An arguably simpler path to the solution is to make use of the relationship between \(X\) and \(Y^{P}\). If \(X\) is exponentially distributed with mean 1000, then \(Y^{P}\) is also exponentially distributed with the same mean, because of the memoryless property of the exponential distribution. Hence, \(E\left( Y^{P} \right)\)=1000 and \[E\left\lbrack \left( Y^{P} \right)^{2} \right\rbrack = 2 \times 1000^{2}.\] Using the relationship between \(Y^{L}\) and \(Y^{P}\) we find \[E\left( Y^{L} \right) = \ E\left( Y^{P} \right)S_{X}\left( 100 \right){= 1000e}^{- \frac{100}{1000}}\]

\[E\left\lbrack \left( Y^{L} \right)^{2} \right\rbrack = E\left\lbrack \left( Y^{P} \right)^{2} \right\rbrack S_{X}\left( 100 \right) = 2 \times 1000^{2}e^{- \frac{100}{1000}}.\]

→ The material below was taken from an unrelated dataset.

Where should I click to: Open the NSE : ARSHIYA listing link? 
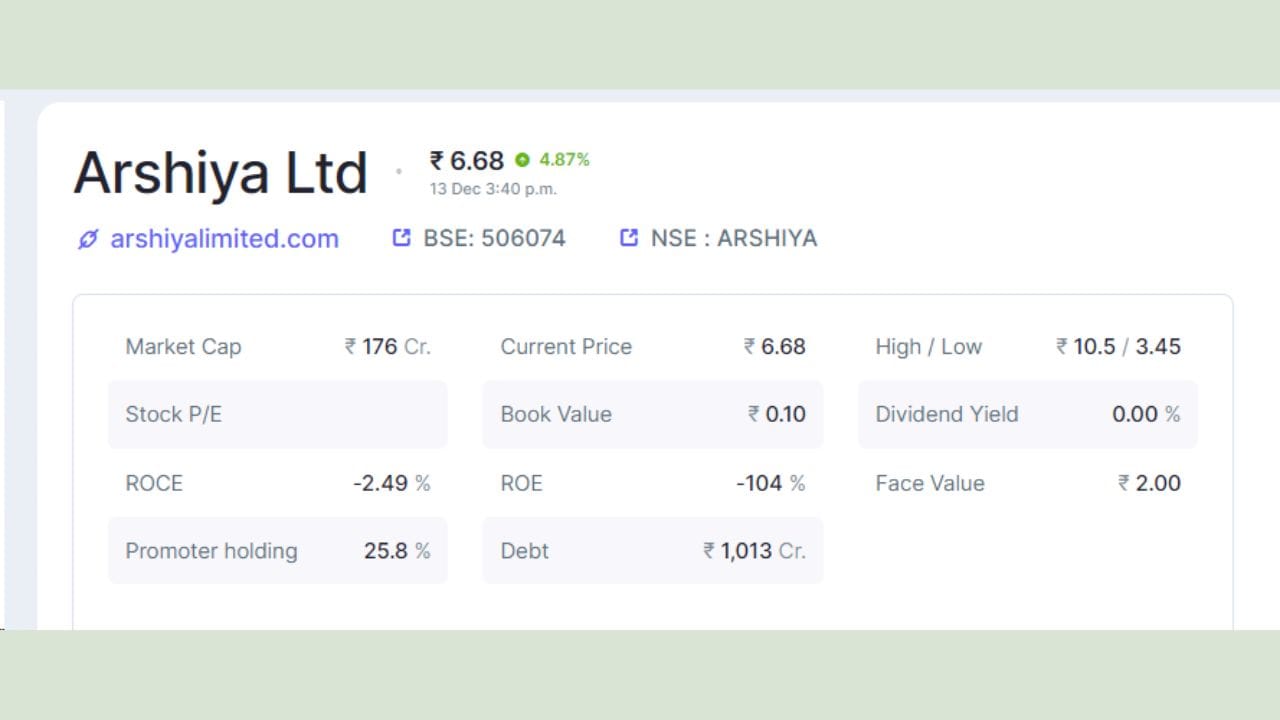pyautogui.click(x=733, y=239)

The relationship between \(X\) and \(Y^P\) can also be used when dealing with the uniform or the Pareto distributions. You can easily show that if \(X\) is uniform over the interval \(\left(0,\theta\right)\) then \(Y^P\) is uniform over the interval \(\left(0,\theta-d\right)\) and if \(X\) is Pareto with parameters \(\alpha\) and \(\theta\) then \(Y^P\) is Pareto with parameters \(\alpha\) and \(\theta+d\).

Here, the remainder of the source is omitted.